++++ Angezeigter Text ++++

# Suche Browser mit wenig Systemauslastung



## Richtschütze (15. Januar 2012)

Hallo.
Derzeit ist Firefox bei mir installiert in der neuesten Version. Wollte gerne wissen ob es erfahrungen gibt mit anderen Browsern und deren Sys. auslastung. Neuerdings crasht mein Firefox ständig (Hostprozess für Windows aufgaben). Deswegen wollte ich gleich die gunst der Stunde nutzen und was anderes auf mein Rechner packen.
Gruß


----------



## Vorarbeiter (15. Januar 2012)

also ich würde dir Opera empfehlen... über die Auslastung kann ich dir derzeit nichts genaues sagen, weil ich gerade an meinem Linux-Laptop sitze, aber ich bin ebenfalls von Firefox umgestiegen und habe den Wechsel nicht bereut  einfach mal ausprobieren


----------



## Richtschütze (15. Januar 2012)

Wollt schon vorher gern wissen ob es ein schlanker Browser ist mit sehr geringer Sys auslastung. Aber trotzdem danke


----------



## NuTSkuL (15. Januar 2012)

schau mal hier. hab zwar das teil noch nie in aktion gesehen und  das letzte update ist auch schon über ein jahr her, aber die beschreibung sieht vielversprechend aus.

++++ Datenbereich ++++

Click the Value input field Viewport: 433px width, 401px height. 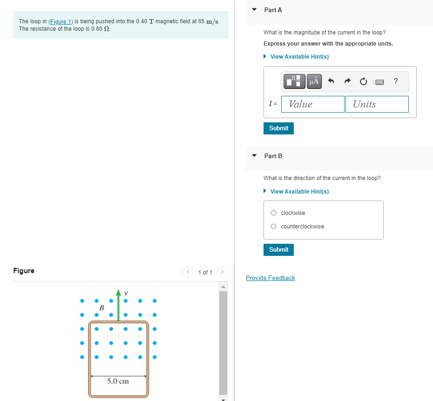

++++

» **Aufgabenstellungen**
a) Nennen Sie alle Benutzernamen, unter denen in der Diskussion über ressourcenschonende Browser Beiträge stehen, und zwar jeden nur einmal.
b) Schreiben Sie die Diskussion über ressourcenschonende Browser im Anschluss an ihren letzten Satz weiter.

» **Antworten je Aufgabe**
a) Richtschütze, Vorarbeiter, NuTSkuL

b)
----------



## Richtschütze (15. Januar 2012)

Hmmm. danke, mal reinschauen.. Obwohl mich etwas stört das daran nicht weiterentwickelt wird.

Gruß.


----------



## NuTSkuL (15. Januar 2012)

das sollte weniger das problem sein. denn der browser wird die hauptaufgabe haben, resourcen schonend zu sein. was will man noch weiter entwickeln, wenn alles läuft


----------



## Richtschütze (15. Januar 2012)

Bei Firefox läuft auch alles und es wird entwickelt. Mein win7 läuft auch und es kommen immer diese updates, keine Ahnung was das soll?


----------



## Richtschütze (15. Januar 2012)

Sry. Doppelpost.
Hab mal getestet den Browser. Er nimmt wirklich sehr wenig Sys. Recourcen. Habe aber das Problem das zb. bei Facebook nicht alles angezeigt wird. Das schaut so aus wie bei Firefox mit noscript addon und teilweise verbotenen scripten. Wie aktiviert man das ?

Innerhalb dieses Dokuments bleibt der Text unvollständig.